### DATA SUPPLIED:
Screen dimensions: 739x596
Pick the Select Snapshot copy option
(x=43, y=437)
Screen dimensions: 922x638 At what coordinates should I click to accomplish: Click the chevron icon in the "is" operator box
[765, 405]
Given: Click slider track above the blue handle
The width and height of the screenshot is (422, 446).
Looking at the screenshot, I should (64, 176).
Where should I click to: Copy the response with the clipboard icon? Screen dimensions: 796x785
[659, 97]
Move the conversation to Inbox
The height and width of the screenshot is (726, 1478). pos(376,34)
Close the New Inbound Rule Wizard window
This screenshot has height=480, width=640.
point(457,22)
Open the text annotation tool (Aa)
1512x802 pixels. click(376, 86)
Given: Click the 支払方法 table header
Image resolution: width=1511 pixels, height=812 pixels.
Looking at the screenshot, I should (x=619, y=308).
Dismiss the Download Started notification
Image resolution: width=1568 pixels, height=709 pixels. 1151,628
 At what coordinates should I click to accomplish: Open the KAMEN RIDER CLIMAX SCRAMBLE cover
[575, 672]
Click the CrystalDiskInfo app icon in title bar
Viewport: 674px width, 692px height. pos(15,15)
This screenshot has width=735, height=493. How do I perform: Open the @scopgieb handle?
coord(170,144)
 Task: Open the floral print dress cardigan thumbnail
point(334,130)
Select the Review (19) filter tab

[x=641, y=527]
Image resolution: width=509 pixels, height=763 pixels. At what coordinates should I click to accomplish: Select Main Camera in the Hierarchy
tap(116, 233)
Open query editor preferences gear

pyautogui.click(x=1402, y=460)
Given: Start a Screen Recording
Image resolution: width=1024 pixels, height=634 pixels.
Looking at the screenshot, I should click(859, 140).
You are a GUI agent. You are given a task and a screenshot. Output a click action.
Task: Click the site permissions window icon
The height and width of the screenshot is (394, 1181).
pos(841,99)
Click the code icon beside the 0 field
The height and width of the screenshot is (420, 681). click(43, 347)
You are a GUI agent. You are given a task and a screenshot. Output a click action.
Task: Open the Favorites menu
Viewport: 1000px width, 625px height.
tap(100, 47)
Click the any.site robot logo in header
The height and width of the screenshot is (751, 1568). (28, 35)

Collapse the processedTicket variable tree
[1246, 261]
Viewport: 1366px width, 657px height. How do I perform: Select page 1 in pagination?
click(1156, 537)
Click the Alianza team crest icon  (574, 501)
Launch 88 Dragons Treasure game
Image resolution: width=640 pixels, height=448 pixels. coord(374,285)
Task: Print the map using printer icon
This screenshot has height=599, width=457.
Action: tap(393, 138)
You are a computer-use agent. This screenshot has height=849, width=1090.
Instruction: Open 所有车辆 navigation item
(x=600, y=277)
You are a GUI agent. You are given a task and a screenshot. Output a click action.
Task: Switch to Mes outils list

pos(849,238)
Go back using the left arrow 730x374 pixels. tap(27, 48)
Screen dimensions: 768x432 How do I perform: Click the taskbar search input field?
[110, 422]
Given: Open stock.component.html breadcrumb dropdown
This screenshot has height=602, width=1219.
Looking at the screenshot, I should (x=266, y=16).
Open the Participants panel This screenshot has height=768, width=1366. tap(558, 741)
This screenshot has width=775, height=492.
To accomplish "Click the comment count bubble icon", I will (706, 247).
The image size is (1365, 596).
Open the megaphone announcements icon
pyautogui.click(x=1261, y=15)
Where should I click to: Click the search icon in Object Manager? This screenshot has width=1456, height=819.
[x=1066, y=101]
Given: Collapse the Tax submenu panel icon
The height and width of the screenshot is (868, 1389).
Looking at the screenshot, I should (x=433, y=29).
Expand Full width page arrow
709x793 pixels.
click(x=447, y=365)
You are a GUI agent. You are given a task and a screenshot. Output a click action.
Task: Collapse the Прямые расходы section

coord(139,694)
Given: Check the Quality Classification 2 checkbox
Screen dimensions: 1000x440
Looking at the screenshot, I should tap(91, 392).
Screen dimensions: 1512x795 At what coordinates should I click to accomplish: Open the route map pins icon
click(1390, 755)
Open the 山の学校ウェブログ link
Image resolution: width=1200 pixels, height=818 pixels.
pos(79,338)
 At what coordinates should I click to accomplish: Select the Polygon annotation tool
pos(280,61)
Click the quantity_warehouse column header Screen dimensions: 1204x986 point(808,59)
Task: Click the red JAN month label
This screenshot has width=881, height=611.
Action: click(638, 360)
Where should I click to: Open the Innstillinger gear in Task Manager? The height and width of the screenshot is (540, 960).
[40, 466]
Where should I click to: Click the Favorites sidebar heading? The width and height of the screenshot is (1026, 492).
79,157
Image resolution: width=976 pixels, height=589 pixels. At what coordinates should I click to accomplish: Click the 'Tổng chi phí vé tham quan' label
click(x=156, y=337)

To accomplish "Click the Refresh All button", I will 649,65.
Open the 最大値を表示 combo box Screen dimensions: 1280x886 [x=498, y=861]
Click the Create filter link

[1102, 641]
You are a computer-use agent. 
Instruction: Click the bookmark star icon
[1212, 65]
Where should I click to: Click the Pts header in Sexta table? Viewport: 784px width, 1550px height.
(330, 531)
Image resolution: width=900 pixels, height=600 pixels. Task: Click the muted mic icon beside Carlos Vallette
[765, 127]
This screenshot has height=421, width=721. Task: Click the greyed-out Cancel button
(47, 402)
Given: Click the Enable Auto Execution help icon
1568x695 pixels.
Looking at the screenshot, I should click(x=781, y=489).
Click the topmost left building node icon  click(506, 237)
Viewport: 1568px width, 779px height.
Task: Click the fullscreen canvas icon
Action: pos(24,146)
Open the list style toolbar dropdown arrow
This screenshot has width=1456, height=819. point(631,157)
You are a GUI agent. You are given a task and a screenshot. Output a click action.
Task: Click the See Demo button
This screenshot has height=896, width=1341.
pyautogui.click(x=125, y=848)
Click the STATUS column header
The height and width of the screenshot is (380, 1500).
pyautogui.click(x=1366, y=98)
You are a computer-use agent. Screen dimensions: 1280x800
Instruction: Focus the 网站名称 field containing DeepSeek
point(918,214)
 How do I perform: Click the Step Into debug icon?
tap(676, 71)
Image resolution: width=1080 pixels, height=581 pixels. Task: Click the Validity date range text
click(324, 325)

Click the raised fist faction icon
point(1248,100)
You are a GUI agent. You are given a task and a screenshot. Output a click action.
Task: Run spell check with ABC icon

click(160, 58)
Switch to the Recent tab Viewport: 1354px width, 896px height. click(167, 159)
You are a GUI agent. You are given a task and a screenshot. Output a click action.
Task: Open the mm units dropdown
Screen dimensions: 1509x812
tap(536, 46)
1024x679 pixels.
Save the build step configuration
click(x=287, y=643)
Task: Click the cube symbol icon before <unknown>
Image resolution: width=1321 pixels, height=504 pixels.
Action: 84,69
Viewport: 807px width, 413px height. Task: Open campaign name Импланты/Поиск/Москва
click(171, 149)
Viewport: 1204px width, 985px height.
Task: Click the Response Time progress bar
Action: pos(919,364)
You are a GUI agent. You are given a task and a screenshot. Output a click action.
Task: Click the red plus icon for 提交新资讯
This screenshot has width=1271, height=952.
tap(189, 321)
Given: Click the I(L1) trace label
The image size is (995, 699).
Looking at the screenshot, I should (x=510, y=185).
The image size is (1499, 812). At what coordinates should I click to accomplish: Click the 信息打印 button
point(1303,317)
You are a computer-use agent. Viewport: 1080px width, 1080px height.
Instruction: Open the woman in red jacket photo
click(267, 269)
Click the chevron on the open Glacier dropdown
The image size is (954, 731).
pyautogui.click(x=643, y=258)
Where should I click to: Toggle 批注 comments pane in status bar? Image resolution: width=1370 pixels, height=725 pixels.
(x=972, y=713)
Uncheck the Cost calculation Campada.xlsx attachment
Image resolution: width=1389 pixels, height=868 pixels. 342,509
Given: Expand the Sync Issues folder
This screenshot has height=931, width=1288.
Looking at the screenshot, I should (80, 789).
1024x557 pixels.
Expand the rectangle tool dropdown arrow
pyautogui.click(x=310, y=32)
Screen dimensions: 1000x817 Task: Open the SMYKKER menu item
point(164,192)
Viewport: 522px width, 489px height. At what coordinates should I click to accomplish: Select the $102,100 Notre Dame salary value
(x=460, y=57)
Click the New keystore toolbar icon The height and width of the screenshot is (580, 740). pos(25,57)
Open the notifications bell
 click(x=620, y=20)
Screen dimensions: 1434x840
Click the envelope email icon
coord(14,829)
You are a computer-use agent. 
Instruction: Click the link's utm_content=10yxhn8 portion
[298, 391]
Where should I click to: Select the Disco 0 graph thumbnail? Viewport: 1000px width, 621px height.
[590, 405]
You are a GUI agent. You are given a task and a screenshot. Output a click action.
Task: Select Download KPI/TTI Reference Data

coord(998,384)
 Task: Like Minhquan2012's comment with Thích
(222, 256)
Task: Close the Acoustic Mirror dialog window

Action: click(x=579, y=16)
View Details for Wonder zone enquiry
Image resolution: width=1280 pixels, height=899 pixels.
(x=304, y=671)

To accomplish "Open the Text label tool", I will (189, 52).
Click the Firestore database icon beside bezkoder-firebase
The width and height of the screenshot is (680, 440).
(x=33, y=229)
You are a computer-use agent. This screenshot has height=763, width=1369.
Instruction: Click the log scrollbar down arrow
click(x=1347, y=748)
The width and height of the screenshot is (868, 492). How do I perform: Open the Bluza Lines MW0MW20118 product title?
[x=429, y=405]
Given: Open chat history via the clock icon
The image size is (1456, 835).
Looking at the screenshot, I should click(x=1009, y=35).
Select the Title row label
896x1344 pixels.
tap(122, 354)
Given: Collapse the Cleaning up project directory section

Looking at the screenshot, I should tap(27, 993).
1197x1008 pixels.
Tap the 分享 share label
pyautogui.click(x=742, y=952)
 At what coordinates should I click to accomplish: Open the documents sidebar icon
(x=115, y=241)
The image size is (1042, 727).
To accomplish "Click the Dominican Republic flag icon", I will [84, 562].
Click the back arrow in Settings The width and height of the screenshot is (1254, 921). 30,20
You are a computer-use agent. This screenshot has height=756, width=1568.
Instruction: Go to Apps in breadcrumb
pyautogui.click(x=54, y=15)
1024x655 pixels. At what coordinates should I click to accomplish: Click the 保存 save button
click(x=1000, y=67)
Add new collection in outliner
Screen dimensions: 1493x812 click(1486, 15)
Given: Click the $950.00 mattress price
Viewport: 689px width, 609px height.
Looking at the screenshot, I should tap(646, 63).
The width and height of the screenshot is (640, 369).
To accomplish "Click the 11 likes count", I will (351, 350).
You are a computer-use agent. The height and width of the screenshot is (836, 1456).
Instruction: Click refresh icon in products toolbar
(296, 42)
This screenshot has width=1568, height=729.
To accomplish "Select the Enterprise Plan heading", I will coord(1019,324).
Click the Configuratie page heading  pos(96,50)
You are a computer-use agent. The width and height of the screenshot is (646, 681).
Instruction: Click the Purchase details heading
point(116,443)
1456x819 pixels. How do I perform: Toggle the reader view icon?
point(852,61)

### REQUIREMENTS:
Give the lines between the one holding "Click the STATUS column header" and the one holding "tap(676, 71)", inclusive, and switch "column header" to "table header", leaving everything else unchanged.

### EXERCISE ANSWER:
Click the STATUS table header
The height and width of the screenshot is (380, 1500).
pyautogui.click(x=1366, y=98)
You are a computer-use agent. Screen dimensions: 1280x800
Instruction: Focus the 网站名称 field containing DeepSeek
point(918,214)
 How do I perform: Click the Step Into debug icon?
tap(676, 71)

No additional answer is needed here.